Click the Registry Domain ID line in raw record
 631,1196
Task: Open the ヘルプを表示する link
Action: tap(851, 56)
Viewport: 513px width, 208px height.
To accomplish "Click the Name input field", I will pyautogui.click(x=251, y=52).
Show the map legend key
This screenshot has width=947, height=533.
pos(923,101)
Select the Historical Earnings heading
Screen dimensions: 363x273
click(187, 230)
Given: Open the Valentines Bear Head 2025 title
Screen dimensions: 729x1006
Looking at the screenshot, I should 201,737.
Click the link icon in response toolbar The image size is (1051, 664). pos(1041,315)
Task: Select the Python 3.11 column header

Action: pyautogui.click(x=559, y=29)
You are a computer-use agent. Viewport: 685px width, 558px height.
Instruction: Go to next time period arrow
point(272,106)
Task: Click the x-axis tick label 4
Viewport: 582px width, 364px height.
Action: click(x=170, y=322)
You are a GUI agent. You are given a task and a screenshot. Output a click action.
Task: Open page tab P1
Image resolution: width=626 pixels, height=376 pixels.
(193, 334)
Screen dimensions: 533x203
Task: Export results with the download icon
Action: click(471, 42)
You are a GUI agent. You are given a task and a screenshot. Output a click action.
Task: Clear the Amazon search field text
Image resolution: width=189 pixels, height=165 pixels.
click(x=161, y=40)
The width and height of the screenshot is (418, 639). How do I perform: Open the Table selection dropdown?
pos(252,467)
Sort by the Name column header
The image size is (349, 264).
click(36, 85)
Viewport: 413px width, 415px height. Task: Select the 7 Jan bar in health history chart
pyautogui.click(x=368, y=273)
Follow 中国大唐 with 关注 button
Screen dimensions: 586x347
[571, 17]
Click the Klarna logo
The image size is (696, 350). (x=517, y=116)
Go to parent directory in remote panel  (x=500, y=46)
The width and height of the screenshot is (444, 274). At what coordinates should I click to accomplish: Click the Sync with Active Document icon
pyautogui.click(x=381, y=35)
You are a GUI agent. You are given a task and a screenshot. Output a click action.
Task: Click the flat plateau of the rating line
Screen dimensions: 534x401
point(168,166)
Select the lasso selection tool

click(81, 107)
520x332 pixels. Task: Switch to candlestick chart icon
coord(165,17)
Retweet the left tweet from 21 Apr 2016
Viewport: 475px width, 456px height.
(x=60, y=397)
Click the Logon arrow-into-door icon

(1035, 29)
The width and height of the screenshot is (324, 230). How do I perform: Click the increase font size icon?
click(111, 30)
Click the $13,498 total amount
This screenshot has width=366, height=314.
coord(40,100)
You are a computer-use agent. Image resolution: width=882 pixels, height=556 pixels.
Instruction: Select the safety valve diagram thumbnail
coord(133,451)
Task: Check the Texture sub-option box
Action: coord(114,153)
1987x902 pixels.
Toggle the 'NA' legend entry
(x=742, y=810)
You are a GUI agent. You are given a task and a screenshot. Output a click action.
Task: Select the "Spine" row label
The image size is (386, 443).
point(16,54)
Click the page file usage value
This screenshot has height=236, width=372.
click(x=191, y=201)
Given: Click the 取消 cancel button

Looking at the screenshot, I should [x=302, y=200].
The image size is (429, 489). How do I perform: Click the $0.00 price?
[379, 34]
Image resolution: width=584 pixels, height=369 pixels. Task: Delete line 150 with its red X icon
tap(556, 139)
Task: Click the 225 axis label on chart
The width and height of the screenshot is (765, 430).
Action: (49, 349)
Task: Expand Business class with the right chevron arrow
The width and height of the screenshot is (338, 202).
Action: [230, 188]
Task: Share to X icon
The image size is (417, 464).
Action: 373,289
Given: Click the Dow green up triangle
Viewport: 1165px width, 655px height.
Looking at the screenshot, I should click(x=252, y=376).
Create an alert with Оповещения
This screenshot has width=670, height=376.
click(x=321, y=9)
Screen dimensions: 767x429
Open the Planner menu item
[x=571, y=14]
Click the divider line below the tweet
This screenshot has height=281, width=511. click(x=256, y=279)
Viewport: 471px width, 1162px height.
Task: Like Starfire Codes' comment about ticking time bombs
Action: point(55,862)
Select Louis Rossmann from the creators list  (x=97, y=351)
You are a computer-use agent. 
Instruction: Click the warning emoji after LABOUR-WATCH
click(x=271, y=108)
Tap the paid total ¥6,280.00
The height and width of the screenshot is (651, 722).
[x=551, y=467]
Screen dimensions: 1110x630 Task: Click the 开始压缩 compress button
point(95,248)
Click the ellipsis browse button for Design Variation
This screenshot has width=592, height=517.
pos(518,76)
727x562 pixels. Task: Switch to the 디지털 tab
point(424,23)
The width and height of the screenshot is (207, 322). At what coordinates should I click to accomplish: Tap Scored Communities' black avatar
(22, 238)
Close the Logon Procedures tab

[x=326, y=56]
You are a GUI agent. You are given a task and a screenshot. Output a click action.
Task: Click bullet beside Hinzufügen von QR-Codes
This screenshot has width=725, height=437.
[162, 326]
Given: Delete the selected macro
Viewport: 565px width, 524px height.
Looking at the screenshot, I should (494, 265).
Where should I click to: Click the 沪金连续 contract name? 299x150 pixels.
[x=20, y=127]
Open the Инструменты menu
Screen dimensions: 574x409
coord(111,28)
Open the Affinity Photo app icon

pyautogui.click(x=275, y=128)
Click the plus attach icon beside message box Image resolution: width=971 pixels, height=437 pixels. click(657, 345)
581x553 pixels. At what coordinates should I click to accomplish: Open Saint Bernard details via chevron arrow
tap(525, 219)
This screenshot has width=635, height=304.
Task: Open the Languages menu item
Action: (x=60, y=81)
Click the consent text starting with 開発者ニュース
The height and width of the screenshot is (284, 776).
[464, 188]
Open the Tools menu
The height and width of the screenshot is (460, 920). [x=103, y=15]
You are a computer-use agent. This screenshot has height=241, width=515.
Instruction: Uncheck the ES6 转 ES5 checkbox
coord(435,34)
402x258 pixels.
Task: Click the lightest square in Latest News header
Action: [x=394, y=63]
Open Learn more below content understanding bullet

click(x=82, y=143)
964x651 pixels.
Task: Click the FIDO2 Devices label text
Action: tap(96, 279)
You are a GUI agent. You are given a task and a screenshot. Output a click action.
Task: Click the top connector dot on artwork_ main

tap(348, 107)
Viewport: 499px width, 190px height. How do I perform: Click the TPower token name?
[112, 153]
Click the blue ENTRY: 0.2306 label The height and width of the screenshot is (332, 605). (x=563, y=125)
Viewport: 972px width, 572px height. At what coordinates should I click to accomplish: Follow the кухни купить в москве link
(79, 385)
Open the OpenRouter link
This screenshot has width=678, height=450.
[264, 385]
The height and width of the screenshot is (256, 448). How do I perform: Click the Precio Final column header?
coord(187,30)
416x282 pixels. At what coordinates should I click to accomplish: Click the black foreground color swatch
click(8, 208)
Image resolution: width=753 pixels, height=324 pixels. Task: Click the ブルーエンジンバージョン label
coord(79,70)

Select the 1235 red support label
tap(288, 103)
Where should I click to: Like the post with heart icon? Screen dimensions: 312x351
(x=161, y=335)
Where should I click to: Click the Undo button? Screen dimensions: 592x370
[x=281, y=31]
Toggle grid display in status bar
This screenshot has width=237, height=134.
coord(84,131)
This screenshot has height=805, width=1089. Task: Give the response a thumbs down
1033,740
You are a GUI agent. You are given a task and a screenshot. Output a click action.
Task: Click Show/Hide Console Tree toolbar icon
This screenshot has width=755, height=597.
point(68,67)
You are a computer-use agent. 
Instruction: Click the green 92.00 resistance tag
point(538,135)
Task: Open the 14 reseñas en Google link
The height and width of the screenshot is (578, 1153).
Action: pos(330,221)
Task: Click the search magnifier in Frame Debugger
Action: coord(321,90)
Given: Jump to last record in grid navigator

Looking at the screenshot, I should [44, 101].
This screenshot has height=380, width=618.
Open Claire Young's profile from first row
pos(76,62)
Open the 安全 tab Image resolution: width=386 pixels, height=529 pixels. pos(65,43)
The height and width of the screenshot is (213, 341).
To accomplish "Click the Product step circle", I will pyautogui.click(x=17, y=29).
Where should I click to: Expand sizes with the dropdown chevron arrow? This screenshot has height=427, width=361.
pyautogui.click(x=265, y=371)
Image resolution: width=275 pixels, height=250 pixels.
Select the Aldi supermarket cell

☆ ☆ ☆ ☆

EXERCISE REQUIREMENTS
Copy each line of the records that contains the word "Show".

EXERCISE RESULT
Show the map legend key
Task: Click Show/Hide Console Tree toolbar icon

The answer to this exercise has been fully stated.